Officially graduated, with ceremony and pomp, diploma and ring, a ring that sparkled with a green emerald gleaming white gold on the outside and platinum gold on the inside, and licensure to perform esoteric, healing magic, Loxy Isadora Bliss arrived at her first Masters level class. She met her four fellow students. Blue, the Librarian, was an octopus, and very excited to meet everyone, extending four hands out from her tank simultaneously. Philomena, a female humanoid, held features of both insectoid and reptilian qualities. The shade of her skin seemed to change with the colors behind her. There was an android, host to a dolphin that used the android as a way of navigating the land world from a remote buoy in a faraway ocean. Kaleo had introduced himself, and then introduced the android, Ora; Ora was a sentient person in her own right and when Kaleo was absent, she took control of the body to maintain the continuity of its functions and interaction patterns. They weren’t married and neither owned the other; they were a cooperative arrangement, and in their own way, a very unique form of exchange students, for when Kaleo was here, she was there, and vice versa. The android body was humanoid, an alabaster white, hyper feminine in appearance, and no ‘face’ or hair. It was a human shaped head, just no eyes or mouth. It wasn’t spooky, provided you had seen her or her kin displaying clothes at a mall; otherwise, you might get freaked, and in a movie, with scary music, you might have a completely different sense of her. Ambiance and context was everything. Then there was Posh, who held an extraordinary appearance, akin creature from a Dr. Seuss book. He was almost so familiar you could categorize his species, but then so foreign, you just couldn’t look away for wanting to identify him. Maybe he was a cat. A large cat. Or a bear. Or a bear cat. Maybe he was a Wookie, one that was more cute than fierce, a slight beer belly, and generally more round, round ear, round eyes, and even his mouth was often in an O of surprise. Maybe he was something new and novel, as if he was assembled at a stuffed toy factory by someone who was a little bit of a jokester, or someone who absolutely had no sense of taxonomy. He definitely used it to his advantage, and the more you tried to narrow down who and what he was, the more ambiguous he became.

      Professor Shackleford entered and the students rushed to take their seats without being instructed. She had a reputation. They knew her, one from having a class with her, and Loxy because Jon had a class with her, was intimate with her, and because Lester was once married to her. Loxy took the place to the right of Blue’s tank. Kaleo took the seat next to her.

“You all know why you’re here?” Shackleford asked.

“To learn,” Posh said. “In front of your desks, at attention,” Shackleford snapped.

Everyone obeyed. Even Blue, who oozed out of her tank to stand on seven legs as good and straight as she could: she held a salute with the eighth.

“Don’t salute me,” Shackleford said, drawing close to Blue. “Do I look like an officer?” “No, Sir,” Blue said.

“Do I look like a Sir to you?” Shackleford asked.

“No Sir, mam, madam, I don’t know the right thing to say,” Blue said.
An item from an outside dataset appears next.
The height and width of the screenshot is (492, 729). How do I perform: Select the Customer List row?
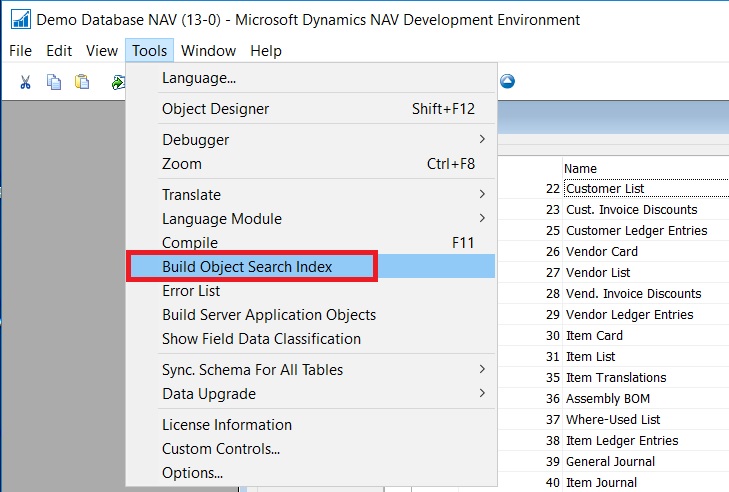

“Rule one, anyone who uses the phrase ‘I don’t know,’ in my classroom, I will immediately flunk you and the class without an appeal,” Shackleford said. Her eyes went back to Blue’s eyes; her eyes were wide with fear, growing bigger to appeal to the human sense of baby cuteness. “Don’t you puppy dog eye me!” Blue’s eyes narrowed to squints. “Don’t you evil grimace eye me, either. Deferring eyes, better. Neutral, even better.”

Shackleford moved to stand before Posh. Loxy wondered if she was the only one who noticed Blue seemed a little relieved, indicated by deflating, an accordion bag going limp.

“Blue, you can return to standing in your tank,” Shackleford said, her eyes locked on

Posh’s eyes. “If you ever answer one of my questions with such an ambiguously absurd answer again, I will severely punish you. Why are you here?” “I don’t…” Posh began, and stopped himself. “So, you’re capable of learning?” Shackleford said more than asked.

Shackleford withdrew to her desk, leaned her butt against it, and crossed her arms in front of her chest, amplifying her assets.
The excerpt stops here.